The ghost sign for Emil Talamini Real Estate has been called “Sixth Avenue’s unofficial welcome-to-the-Village sign.” Almost three stories high, the ad on the south side of 450 Sixth Ave. overlooks the Jefferson Market Library. Talamini, who maintained an office in the building, died in 1970 at 64. His obituary in the Times described him as a real estate broker and investor who lived at 70 E. 10th St. and was long active in the Village.

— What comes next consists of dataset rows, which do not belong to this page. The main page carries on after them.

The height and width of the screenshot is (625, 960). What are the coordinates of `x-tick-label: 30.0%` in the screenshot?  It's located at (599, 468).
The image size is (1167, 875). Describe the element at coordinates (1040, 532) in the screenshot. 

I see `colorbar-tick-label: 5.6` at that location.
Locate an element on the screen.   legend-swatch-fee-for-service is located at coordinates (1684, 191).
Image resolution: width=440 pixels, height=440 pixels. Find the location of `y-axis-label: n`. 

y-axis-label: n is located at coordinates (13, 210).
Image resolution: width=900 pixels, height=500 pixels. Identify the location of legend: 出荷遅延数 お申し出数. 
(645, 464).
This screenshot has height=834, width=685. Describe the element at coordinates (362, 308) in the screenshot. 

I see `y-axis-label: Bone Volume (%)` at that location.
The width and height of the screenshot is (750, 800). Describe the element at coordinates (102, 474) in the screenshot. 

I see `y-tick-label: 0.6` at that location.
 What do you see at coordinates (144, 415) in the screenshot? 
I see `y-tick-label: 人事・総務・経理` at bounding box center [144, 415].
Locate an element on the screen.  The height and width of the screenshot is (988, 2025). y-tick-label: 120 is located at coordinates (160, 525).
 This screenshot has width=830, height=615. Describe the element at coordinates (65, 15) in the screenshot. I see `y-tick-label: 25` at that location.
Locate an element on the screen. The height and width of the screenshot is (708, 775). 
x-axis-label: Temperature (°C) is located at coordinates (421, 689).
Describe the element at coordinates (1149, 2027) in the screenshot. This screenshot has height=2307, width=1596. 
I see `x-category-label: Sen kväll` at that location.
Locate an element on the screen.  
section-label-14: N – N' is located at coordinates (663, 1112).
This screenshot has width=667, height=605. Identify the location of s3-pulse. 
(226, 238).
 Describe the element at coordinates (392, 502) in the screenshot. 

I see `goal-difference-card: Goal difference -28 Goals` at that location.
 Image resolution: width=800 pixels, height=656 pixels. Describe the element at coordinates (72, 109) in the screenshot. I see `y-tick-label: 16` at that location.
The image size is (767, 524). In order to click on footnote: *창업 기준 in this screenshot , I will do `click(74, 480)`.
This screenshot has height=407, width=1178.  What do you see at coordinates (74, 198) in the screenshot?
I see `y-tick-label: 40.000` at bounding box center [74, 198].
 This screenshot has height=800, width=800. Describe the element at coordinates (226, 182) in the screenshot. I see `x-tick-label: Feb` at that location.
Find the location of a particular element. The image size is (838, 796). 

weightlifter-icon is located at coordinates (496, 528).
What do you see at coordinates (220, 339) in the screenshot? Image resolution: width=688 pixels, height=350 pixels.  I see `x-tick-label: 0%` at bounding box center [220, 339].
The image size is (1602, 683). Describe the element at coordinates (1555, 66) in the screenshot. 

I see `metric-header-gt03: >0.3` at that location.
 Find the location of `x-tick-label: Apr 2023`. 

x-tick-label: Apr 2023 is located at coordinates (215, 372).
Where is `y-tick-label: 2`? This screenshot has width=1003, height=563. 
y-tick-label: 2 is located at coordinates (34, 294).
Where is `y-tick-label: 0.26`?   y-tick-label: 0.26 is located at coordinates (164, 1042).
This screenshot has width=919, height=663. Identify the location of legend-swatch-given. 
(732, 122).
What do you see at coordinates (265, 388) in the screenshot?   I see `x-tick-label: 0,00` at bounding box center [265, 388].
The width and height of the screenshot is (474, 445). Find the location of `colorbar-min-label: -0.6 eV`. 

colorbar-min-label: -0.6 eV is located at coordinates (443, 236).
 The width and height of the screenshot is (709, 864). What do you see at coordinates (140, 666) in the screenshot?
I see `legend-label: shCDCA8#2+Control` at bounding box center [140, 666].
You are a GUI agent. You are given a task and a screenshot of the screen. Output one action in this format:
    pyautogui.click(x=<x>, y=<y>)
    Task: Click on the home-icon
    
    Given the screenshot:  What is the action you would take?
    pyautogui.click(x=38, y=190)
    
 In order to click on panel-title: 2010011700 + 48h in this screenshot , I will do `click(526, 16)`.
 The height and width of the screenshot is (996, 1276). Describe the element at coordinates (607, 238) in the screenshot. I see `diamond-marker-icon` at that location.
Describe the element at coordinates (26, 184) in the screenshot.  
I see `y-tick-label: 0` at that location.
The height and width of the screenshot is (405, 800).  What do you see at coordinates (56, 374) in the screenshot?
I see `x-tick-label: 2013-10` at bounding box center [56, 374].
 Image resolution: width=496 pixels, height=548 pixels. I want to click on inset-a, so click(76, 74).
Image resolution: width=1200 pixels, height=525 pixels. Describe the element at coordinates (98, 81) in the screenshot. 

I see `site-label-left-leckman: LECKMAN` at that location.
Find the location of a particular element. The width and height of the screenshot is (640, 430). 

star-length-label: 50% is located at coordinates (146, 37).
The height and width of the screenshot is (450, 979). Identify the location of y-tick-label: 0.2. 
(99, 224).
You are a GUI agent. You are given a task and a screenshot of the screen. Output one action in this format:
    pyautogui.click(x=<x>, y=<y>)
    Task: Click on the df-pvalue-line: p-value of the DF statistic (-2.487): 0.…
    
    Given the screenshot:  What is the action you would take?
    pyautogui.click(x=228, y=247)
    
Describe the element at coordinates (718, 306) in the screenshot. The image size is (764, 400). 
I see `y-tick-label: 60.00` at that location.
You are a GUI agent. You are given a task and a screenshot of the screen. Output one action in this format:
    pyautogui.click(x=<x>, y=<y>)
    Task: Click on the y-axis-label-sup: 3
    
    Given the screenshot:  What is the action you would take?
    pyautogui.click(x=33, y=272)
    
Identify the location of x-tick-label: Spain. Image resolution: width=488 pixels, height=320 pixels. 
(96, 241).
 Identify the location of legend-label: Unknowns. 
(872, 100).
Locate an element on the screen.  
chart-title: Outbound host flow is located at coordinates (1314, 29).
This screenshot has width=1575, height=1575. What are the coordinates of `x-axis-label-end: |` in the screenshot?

The Grosvenor Stable ghost sign on W. 10th St.

The three-story structure at 50 W. 10th St. was most likely built in the early 1800s as a carriage house for the horses of a rich Village landowner. Its sign, Grosvenor Private Boarding Stable, has endured, although the building became a residence in 1900. In 1965, playwright Edward Albee bought the house. Here he wrote “A Delicate Balance,” earning him the Pulitzer Prize. Composer Jerry Herman purchased the home in 1968.

Some of the past uses at 17 E. 13th St. are reflected by its ghost signs.

Scottish immigrant Archibald Erskine moved his Erskine Press to 17 E. 13th St. when it was constructed in 1911. Author Anaïs Nin explained in her diary (“Vol. 4, 1944-1947”) that she and partner Gonzalo Moré started Gemor Press there in 1944 to publish their own work.

“It was a small, two-story house,” Nin wrote. “There was a large front window, big enough for displays, and it could be fixed to exhibit our beautiful books.” A later renovation revealed a “Childrens Hair Cut” sign. Today a French-themed cafe serves grilled sandwiches here.